Sarah Feinberg, acting chief of the Federal Railroad Administration, told a House subcommittee that she sympathizes with railroad officials who have said they are unlikely to meet the congressionally mandated deadline.
But Feinberg said that unless Congress acts to extend the deadline, she has no choice but to require railroads to install a technology known as positive train control by the end of the year. Railroads that fail to meet the deadline could face fines of up to $25,000 per day.
“We really do run into a problem on Jan. 1 where the law is the law,” Feinberg told a House Transportation subcommittee. “I can’t extend the deadline, and I won’t extend the deadline.”

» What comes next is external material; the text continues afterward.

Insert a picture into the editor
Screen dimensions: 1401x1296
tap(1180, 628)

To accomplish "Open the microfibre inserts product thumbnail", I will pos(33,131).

Congress mandated in 2008 that Amtrak, commuter railroads and freight railroads install positive train control by the end of this year. The technology can prevent trains from derailing because of excessive speed, as well as collisions between trains. The National Transportation Safety Board first recommended that trains use the technology in 1970. The agency has since investigated at least 140 accidents that positive train control could have prevented, including a May 12 derailment in Philadelphia that killed eight people and injured about 200.
Amtrak still has to do extensive testing of the system but has said it will meet the deadline in the busy Northeast Corridor between Boston and Washington.
Most railroads, however, will not make the deadline. The nation’s largest freight railroads don’t expect to be ready until 2020.
Frank Lonegro, vice president for service design of CSX Transportation, one of the largest freight railroads, said potential fines will not make installation of positive train control occur any faster.
“If doesn’t matter how big the bear is running after you. We can’t run any faster,” Lonegro said.
CSX spent $300 million on positive train control, Lonegro said, calling it “an unprecedented technological challenge” for the industry. The company expects to instill needed hardware for positive train control by the end of 2018, with full deployment of the technology by the end of 2020, he said.
Obama administration officials have repeatedly asked Congress to give them power to extend the deadline on a case-by-case basis for railroads that demonstrate a sincere effort to install the technology. However, legislation introduced by Senate Commerce, Science and Transportation Committee Chairman John Thune, R-S.D., and other members of the committee would grant railroads a blanket extension for five to seven years.
Rep. Peter DeFazio, D-Ore., asked Feinberg what would happen if Congress offered railroads flexibility to install the technology as soon as it is practical to do so, both technologically and financially.
“I take my cues from the Congress, and I enforce what the Congress mandates,” she said.
Unless Congress acts, the FRA plans to go ahead with fines and penalties laid out under the law “and be transparent about our approach,” Feinberg said.